Maskottchen und Wappentier der Woniozell war ein Xephyll, ein raupenartiges Wesen mit weichem Fell, das überall auf dem Planeten vertreten war. Es handelte sich bei ihm um ein reiselustiges und paarungswilliges Tierchen, das überall die heimische Fauna verdrängte, sobald man es aussetzte.

Im Wappen des Volkes wurde es vor einer grün-blau-hellbraun-gestreiften Muschel dargestellt, der Hauptform der Woniozell.

»Die sind süß«, juchzte Amy. »Können wir die auch einmal in natura sehen?«

»Wir werden euch ein Exemplar in eure Unterkunft bringen lassen«, versprach Dabophilorisoptyl, während sie in einem serpentinenartig verlaufenden Förderband den Stadtpark durchquerten.

»Wir würden gerne über unsere geplante Zusammenarbeit reden«, merkte Doorn an, der nicht unhöflich sein wollte, aber langsam ein bisschen ungeduldig wurde.

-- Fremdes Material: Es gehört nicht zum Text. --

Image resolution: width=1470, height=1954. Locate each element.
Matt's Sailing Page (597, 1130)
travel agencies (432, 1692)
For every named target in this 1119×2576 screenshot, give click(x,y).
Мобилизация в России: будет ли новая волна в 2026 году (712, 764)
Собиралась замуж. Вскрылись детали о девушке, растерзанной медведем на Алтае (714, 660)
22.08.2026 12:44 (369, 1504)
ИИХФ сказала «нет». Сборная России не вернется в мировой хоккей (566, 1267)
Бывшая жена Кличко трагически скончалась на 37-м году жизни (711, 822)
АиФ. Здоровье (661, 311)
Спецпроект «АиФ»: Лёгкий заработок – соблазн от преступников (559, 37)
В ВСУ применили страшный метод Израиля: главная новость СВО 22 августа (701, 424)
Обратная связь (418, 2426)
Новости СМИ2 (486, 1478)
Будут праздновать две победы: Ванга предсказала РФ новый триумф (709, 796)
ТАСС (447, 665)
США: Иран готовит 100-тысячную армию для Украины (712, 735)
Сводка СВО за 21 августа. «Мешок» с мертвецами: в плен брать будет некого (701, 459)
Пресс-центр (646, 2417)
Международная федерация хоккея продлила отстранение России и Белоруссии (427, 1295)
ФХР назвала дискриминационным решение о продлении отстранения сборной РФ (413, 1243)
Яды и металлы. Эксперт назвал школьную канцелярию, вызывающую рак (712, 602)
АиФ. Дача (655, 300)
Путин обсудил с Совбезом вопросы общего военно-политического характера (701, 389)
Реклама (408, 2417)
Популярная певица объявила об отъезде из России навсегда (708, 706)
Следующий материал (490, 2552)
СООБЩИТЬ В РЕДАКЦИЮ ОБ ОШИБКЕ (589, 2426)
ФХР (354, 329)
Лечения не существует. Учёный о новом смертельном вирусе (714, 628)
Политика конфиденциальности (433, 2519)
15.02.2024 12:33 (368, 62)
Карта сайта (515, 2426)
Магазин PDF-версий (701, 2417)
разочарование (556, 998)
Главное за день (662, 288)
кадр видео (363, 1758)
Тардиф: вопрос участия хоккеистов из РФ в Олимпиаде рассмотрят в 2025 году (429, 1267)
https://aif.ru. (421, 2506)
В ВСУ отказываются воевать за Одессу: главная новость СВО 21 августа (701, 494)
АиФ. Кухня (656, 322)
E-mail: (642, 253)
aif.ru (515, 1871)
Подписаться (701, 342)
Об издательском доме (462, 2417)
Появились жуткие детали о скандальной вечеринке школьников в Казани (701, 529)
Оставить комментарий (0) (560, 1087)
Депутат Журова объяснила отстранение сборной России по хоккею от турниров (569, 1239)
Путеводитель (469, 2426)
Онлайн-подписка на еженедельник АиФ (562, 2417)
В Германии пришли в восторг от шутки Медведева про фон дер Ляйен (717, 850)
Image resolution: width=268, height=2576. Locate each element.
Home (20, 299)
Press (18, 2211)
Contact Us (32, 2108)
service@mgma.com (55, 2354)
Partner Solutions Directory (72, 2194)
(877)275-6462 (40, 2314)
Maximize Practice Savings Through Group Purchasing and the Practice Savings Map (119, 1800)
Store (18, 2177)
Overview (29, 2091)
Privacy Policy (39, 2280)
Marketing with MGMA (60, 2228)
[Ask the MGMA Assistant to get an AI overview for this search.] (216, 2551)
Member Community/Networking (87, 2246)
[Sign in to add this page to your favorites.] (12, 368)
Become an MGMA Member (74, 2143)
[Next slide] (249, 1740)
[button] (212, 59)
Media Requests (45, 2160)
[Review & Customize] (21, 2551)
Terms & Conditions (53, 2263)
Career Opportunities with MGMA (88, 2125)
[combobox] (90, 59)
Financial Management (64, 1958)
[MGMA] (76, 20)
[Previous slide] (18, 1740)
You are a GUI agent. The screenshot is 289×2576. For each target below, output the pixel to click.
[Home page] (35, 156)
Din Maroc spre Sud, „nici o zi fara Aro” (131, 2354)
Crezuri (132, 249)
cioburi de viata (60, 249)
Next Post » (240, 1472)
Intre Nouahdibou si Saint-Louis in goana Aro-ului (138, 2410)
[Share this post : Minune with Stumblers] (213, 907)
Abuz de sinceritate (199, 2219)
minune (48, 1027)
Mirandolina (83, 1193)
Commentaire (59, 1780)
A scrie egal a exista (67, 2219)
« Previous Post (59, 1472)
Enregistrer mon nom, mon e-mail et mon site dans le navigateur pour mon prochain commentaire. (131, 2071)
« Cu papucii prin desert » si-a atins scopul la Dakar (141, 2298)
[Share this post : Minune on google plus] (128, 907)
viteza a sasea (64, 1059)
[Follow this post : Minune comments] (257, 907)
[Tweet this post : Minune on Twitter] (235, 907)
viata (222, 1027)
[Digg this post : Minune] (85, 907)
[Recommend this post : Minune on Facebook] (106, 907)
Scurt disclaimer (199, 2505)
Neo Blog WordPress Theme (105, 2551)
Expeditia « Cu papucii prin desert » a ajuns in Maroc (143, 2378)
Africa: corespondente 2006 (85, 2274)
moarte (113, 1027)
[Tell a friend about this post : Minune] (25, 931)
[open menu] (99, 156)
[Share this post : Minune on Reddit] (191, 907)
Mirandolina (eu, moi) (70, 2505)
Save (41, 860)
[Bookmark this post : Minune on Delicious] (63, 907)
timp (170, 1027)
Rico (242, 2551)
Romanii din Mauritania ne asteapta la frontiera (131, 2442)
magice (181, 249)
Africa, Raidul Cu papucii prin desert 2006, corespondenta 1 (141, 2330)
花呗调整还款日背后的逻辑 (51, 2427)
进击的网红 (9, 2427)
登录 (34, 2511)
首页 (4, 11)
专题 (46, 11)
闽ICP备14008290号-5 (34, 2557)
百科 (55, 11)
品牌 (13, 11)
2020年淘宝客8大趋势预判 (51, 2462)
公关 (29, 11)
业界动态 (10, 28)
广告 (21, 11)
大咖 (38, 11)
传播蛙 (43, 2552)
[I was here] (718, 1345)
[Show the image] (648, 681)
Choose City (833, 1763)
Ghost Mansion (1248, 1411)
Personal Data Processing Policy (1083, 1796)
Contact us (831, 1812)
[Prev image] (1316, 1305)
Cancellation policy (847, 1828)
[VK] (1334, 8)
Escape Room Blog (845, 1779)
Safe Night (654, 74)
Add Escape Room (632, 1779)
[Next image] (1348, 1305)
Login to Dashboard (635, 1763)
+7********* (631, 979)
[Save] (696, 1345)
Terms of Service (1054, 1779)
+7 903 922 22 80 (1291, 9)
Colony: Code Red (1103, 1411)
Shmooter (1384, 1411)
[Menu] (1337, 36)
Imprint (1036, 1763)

»Das machen wir morgen früh, jetzt werden wir erst einmal feiern und euch zeigen, mit welchen kulinarischen Köstlichkeiten die Woniozell ihre Gäste bewirten.«

»Wir könnten doch wenigstens schon ein paar grundlegende Dinge besprechen«, hakte der Worgunmutant vorsichtig nach.

Chris Shanton räusperte sich. »Ich finde, wir sollten die Sitten und Gebräuche der Woniozell in dieser Beziehung respektieren, Arc. Morgen bleibt uns noch genug Zeit.«

Doorn warf seinem Begleiter einen finsteren Blick zu, verkniff sich aber eine Bemerkung darüber, was er von dessen dauerhaftem Appetit hielt.

»Was denn?«, fragte Shanton unschuldig.

Ihre kleine Reisegruppe wurde an der nächsten Kreuzung beinahe unmerklich auf ein anderes Band versetzt und reiste über ein wesentlich schnelleres System wieder Richtung Zentrum.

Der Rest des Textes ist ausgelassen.